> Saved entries
____________________
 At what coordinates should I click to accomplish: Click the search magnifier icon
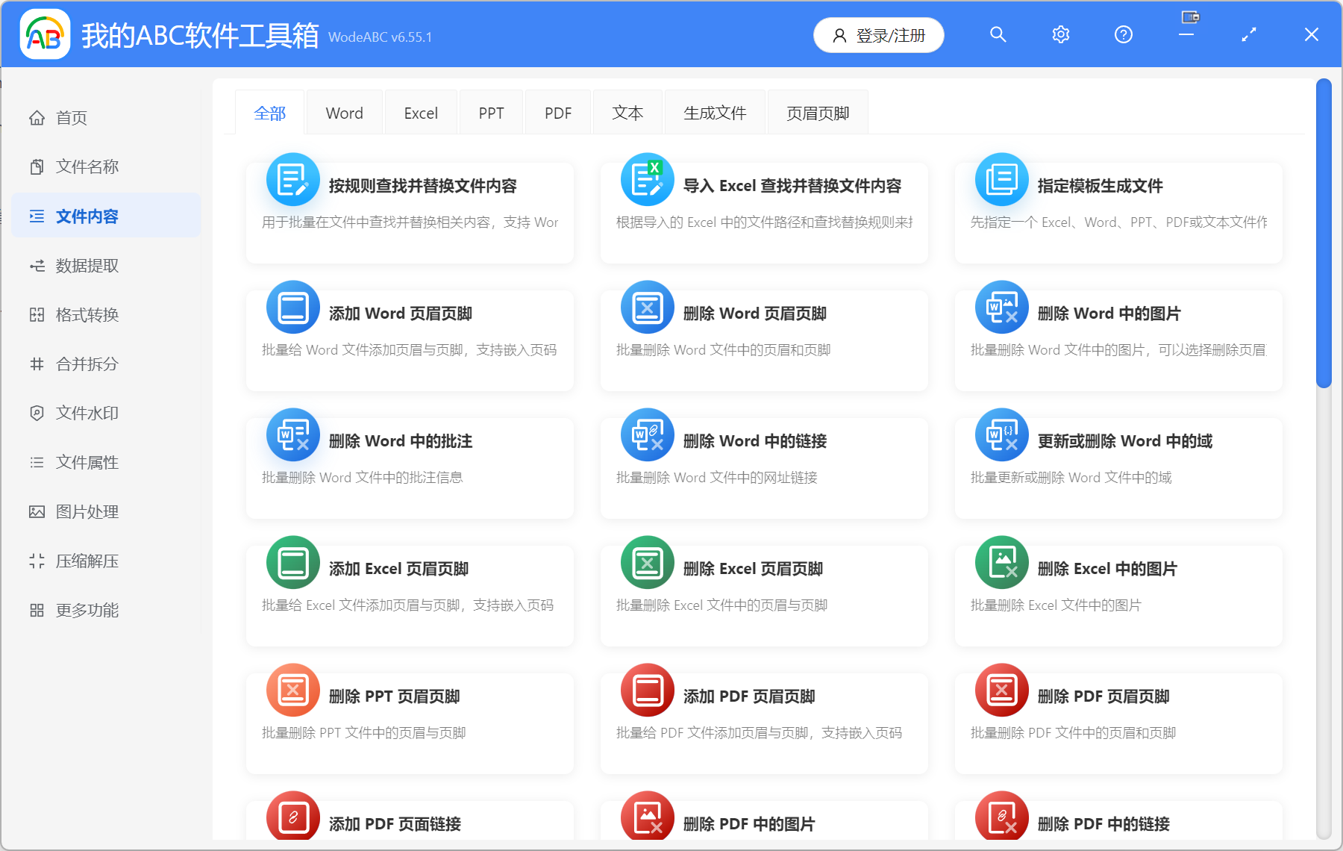(998, 34)
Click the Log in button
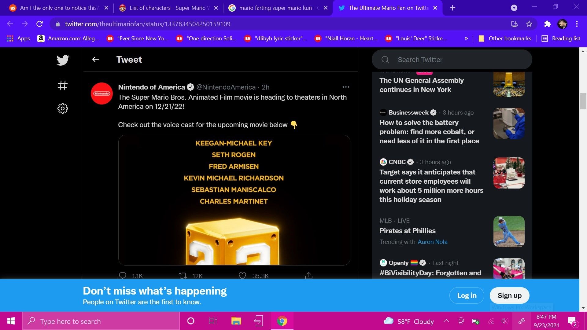Screen dimensions: 587x330 [467, 295]
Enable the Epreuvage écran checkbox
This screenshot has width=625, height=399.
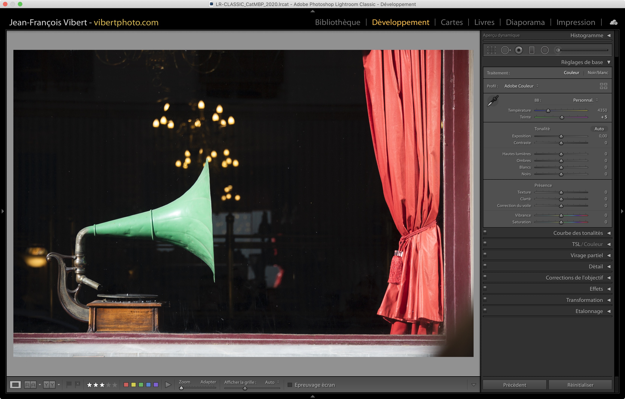290,385
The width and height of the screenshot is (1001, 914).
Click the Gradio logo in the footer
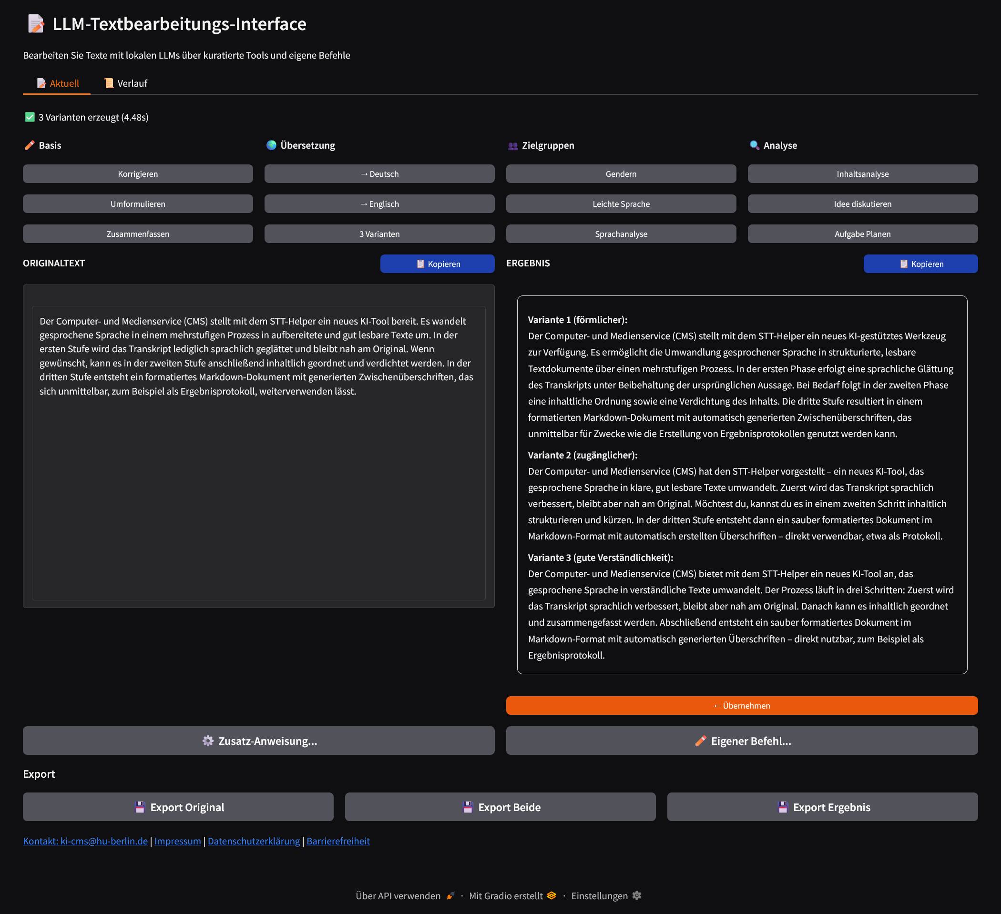tap(551, 895)
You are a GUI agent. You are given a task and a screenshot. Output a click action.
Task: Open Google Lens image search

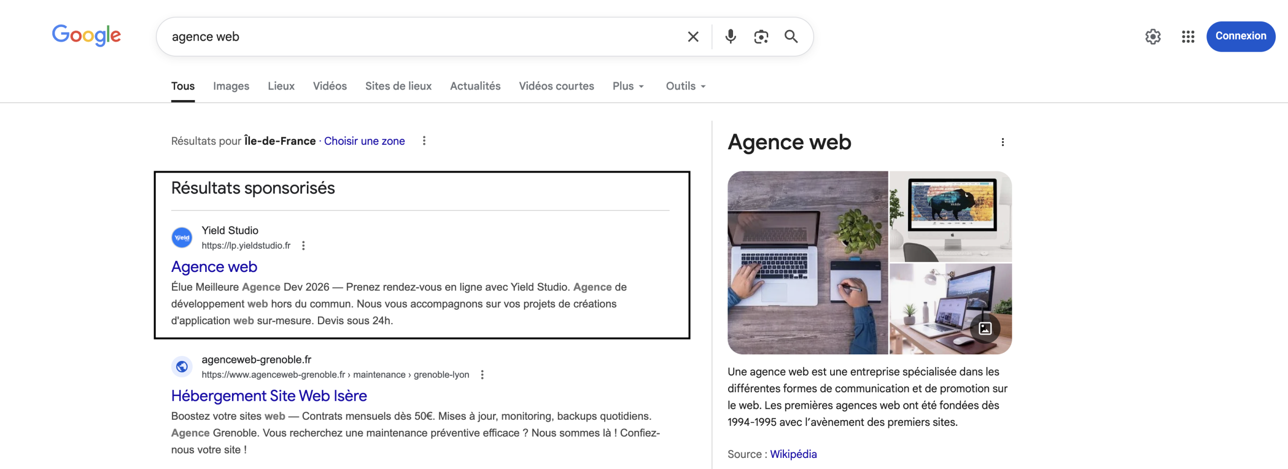[761, 37]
____________________
> What you will do
Every line from the one containing "The width and" to the final line of the records should be duplicated exactly; no picture is to be copied.

> Solution for this problem
The width and height of the screenshot is (1001, 914).
Click the Gradio logo in the footer
tap(551, 895)
You are a GUI agent. You are given a task and a screenshot. Output a click action.
Task: Open Google Lens image search

[761, 37]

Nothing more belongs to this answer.